→ **Page text**:
============

Aim: Therefore, the objective of this study was to determine the IPSJ in males
engaged in CrossFit training at different competitive levels.
Methods: In a cross-sectional study design, participants (age, 24.1 ± 2.7 years)
classified as ‘beginner’ (n = 6), ‘intermediate’ (n = 7) or ‘advanced’ (n = 9) provided
informed consent to participate in this study. The IPSJ assessment involved
rotational and diagonal movements, including internal and external shoulder rotator
muscles, at both 180 .s−1 and 300 .s−1. The variables analysed were peak torque/body
mass (%), mean power (W) and the external/internal peak torque/body mass
ratio (%). A Kruskal–Wallis test was used to compare the IPSJ of the three groups,
with Dunn’s test used for post-hoc analysis. The alpha level was set at p < 0.05.
Results: The IPSJ showed greater torque and power values in those who
competed at the advanced level as compared to those at a lower competitive level
(i.e. intermediate, beginner). This was observed mainly for the internal rotation and
internal diagonal movements at both 180 .s−1 and 300 .s−1. However, such
differences between competitive levels were, in general, absent for the external
rotation and external diagonal movements. Moreover, the participants from the
advanced competitive level exhibited an imbalance of peak torque between the muscles responsible for the external–internal rotational and external-internal
diagonal movements of the shoulder (i.e. peak torque external/internal ratio <66%),
particularly in the dominant shoulder.

============

→ **Given information**:
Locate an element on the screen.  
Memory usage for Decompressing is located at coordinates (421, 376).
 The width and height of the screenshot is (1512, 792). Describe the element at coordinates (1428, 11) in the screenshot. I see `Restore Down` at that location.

============

→ **Things to do**:
1. In the CrossFit shoulder study text, why are the advanced participants described as having an imbalance? Answer in one to three sentences.
2. List every variable analyzed in the CrossFit shoulder study text, with its unit.
3. Carry on the CrossFit shoulder study text, starting after its last sentence.

→ **Exercise results**:
1. Their peak torque external/internal ratio was below 66% for the muscles responsible for the external–internal rotational and external–internal diagonal movements of the shoulder. This was seen particularly in the dominant shoulder.

2.
- Peak torque/body mass (%)
- Mean power (W)
- External/internal peak torque/body mass ratio (%)

3.
Conclusion: These findings suggest greater development of the shoulder internal
rotators and a higher probability of shoulder injury in CrossFit athletes at the
advanced competitive level. Based on these results, participants engaged in CrossFit
training and competition may wish to increase the volume of training for the
shoulder external rotator muscles to complement the large increases in shoulder
internal rotator strength that occur as a part of their regular training regimes.